**PAGE EXCERPT**
The campaign for a national NHS prostate cancer screening programme gains momentum, with an undeniable mandate from the public: eight in ten men (80%) across the UK report they would attend a check-up if invited, according to a major Healthwatch England survey. This demand puts pressure on the UK National Screening Committee (UK NSC) ahead of its critical decision on a nationwide programme, Daily Dazzling Dawn understands.
However, the headline figures on prostate screening mask a deeper, more complex, and life-threatening crisis unfolding within Britain’s diverse ethnic landscape, most acutely for the British Bangladeshi community. While the focus on prostate cancer is vital—especially for Black men who have a lifetime risk that is twice as high as their White counterparts (1 in 4 vs. 1 in 8)—the health profile of the Bangladeshi community demands a separate, urgent, and tailored NHS strategy.
The Double Emergency: High Risk Meets Low Uptake
The British Bangladeshi community faces a unique dual challenge: significantly high rates of specific cancers combined with catastrophically low engagement in existing national screening programmes.

**AVAILABLE DATA**
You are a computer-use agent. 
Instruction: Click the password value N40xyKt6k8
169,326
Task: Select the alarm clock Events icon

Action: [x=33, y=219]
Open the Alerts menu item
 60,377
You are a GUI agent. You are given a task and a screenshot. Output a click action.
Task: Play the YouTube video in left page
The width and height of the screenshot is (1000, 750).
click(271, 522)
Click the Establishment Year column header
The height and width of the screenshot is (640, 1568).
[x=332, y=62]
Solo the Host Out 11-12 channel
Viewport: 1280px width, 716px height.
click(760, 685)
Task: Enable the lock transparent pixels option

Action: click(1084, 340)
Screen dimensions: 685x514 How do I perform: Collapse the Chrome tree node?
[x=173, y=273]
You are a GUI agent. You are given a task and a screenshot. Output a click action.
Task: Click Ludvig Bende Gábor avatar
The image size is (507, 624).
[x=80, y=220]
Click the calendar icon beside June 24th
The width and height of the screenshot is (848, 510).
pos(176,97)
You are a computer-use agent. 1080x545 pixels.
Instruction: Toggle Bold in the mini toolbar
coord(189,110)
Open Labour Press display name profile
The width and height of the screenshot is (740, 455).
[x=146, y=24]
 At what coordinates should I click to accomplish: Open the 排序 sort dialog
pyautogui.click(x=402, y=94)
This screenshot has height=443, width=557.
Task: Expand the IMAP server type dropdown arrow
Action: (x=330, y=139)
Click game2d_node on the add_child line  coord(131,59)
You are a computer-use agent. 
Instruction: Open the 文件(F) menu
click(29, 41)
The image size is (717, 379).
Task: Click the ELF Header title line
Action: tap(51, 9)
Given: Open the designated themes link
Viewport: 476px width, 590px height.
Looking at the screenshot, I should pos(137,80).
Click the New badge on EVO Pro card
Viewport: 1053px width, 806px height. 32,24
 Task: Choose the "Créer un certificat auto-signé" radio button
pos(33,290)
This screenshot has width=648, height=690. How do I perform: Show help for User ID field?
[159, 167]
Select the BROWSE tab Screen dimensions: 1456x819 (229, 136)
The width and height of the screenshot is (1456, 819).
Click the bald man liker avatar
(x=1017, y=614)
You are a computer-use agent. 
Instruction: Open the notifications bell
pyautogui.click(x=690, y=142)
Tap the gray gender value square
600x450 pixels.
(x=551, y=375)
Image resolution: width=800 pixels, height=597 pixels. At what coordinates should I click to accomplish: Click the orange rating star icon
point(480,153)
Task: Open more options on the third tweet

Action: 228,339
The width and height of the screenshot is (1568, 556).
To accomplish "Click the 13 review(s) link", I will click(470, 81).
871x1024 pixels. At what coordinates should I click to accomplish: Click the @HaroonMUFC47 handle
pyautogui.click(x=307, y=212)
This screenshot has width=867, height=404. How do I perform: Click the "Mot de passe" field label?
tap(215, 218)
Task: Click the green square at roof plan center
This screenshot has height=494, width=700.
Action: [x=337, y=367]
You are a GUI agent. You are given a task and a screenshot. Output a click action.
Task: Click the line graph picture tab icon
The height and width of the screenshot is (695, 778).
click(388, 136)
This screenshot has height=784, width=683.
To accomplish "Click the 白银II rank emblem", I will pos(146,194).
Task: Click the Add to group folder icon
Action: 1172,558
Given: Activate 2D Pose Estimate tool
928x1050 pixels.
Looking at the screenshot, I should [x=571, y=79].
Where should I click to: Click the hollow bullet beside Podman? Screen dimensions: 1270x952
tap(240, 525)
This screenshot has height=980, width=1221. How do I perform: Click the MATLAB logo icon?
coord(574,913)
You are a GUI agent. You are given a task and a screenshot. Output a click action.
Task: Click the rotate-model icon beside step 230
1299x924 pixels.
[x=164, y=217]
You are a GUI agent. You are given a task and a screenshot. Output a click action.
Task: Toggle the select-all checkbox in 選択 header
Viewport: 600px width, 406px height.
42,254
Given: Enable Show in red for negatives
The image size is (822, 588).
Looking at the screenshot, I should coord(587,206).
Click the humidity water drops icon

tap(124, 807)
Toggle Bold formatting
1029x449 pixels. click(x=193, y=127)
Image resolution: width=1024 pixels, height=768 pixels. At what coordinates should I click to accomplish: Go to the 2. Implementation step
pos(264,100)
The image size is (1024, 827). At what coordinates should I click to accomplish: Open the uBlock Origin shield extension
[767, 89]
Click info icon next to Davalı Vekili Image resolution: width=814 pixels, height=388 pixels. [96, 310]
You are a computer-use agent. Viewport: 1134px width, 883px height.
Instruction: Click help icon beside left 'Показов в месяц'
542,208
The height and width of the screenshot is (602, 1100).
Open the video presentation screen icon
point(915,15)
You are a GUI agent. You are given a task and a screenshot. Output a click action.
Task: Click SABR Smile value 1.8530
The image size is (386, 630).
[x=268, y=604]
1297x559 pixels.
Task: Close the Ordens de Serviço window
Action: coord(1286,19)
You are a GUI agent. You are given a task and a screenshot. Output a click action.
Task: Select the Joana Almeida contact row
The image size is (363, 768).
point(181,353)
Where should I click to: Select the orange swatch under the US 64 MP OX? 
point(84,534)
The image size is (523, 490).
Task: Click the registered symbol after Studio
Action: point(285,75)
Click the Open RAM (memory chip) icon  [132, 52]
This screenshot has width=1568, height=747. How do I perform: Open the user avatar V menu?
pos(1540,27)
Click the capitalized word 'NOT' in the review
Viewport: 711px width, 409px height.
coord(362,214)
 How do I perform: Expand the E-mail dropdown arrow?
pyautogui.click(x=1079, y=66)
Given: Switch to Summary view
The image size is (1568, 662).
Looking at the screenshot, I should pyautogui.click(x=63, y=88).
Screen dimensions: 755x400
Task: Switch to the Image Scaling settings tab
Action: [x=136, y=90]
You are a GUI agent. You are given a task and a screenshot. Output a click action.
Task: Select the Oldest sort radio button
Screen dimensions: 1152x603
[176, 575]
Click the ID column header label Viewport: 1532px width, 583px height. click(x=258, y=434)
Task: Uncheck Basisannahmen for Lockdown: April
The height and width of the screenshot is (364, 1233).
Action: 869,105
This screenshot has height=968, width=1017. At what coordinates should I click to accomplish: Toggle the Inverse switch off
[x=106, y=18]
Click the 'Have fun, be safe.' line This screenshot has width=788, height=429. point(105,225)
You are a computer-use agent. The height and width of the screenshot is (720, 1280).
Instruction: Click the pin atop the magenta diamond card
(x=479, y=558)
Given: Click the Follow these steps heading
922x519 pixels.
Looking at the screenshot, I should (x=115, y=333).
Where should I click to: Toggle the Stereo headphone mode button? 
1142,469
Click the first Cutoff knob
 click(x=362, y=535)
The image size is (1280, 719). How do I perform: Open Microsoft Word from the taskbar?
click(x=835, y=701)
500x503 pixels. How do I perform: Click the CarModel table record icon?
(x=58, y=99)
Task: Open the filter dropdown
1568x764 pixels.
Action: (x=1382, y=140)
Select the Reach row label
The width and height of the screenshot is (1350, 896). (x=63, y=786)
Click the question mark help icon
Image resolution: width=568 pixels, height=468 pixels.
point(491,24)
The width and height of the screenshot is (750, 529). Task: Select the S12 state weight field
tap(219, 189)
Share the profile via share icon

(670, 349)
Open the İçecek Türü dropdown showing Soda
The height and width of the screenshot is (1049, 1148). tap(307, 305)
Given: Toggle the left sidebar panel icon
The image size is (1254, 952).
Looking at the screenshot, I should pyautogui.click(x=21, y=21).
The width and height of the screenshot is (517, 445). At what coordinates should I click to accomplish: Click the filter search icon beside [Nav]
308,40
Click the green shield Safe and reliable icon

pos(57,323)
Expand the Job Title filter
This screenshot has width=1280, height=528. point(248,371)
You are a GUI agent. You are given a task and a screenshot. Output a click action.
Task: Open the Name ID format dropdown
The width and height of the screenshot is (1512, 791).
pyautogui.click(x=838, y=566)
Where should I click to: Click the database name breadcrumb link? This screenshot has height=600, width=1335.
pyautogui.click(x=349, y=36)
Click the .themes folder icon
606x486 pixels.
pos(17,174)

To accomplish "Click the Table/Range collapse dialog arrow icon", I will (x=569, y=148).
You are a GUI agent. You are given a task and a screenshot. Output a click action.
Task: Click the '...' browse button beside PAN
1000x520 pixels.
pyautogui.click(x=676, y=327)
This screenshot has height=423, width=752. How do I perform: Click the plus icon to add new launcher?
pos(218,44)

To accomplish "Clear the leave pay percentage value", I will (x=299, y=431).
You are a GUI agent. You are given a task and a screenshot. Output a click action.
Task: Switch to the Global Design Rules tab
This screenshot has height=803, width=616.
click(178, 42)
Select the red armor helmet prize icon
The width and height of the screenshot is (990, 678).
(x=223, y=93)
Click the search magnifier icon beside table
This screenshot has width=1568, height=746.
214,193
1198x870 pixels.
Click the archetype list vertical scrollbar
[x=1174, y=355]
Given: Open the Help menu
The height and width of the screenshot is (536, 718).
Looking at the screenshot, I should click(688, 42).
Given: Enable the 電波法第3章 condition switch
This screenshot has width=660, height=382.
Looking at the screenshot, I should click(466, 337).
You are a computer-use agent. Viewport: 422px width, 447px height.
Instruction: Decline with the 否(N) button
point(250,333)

**LIST OF TASKS**
- A) Answer these questions from the article on prostate cancer screening:
(i) What share of men said they would attend a check-up if invited, according to the Healthwatch England survey?
(ii) What lifetime risk of prostate cancer does the article give for Black men, and what does it give for White men?
(iii) What two-part challenge does the article say the British Bangladeshi community faces?
- B) From the prostate screening article, reproduce word for word the passage between "The Double Emergency: High" and "national screening programmes.", inclusive.

**PER-TASK ANSWERS**
- A)
(i) Eight in ten men (80%).
(ii) 1 in 4 for Black men and 1 in 8 for White men.
(iii) Significantly high rates of specific cancers combined with catastrophically low engagement in existing national screening programmes.

- B)
The Double Emergency: High Risk Meets Low Uptake
The British Bangladeshi community faces a unique dual challenge: significantly high rates of specific cancers combined with catastrophically low engagement in existing national screening programmes.